### [ASSIGNMENT]
Repeat the records below exactly as they appear, leaving out any pictures.

### [INPUT FOR THIS TASK]
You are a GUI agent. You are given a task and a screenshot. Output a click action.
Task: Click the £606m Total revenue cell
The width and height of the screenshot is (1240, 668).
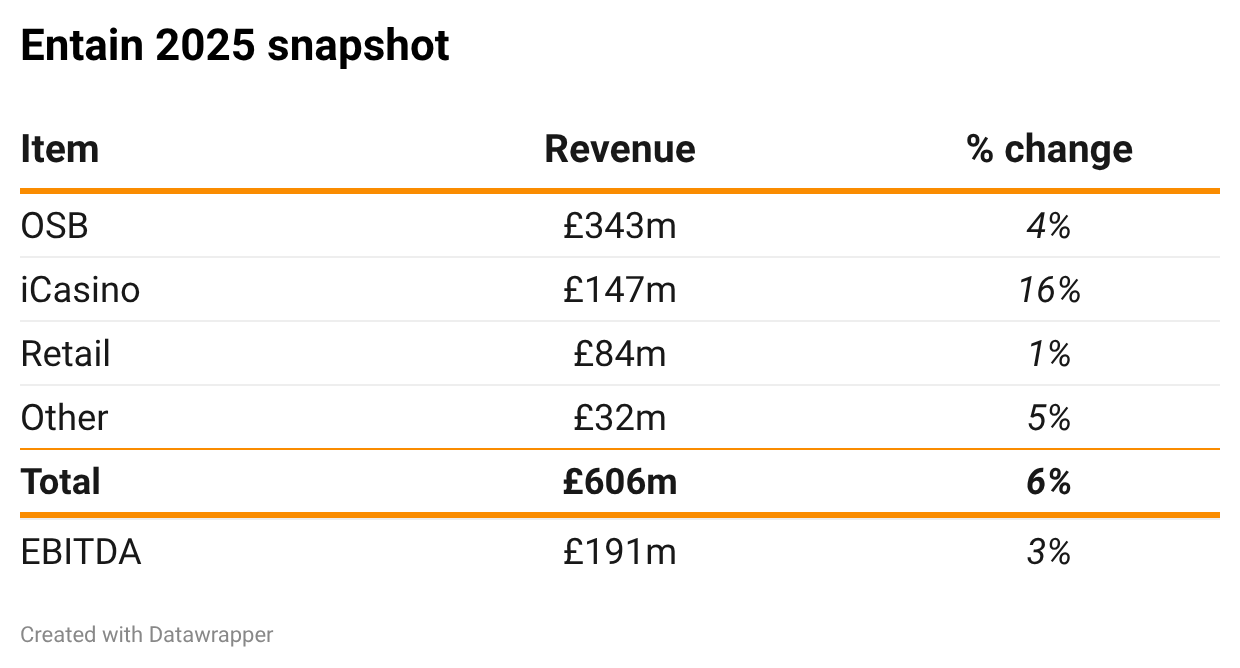pos(620,482)
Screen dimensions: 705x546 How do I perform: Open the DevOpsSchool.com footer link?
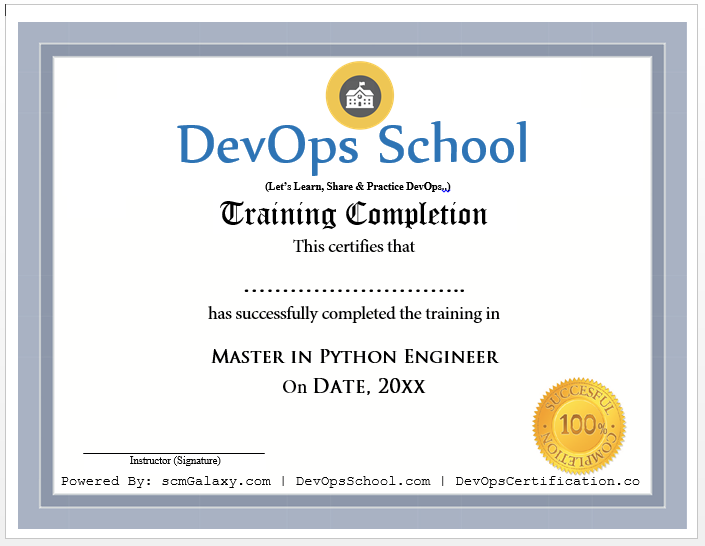coord(363,481)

### [RESULT]
You are a GUI agent. You are given a task and a screenshot. Output a click action.
Task: Click the £606m Total revenue cell
The width and height of the screenshot is (1240, 668).
pos(620,482)
Screen dimensions: 705x546 How do I perform: Open the DevOpsSchool.com footer link?
coord(363,481)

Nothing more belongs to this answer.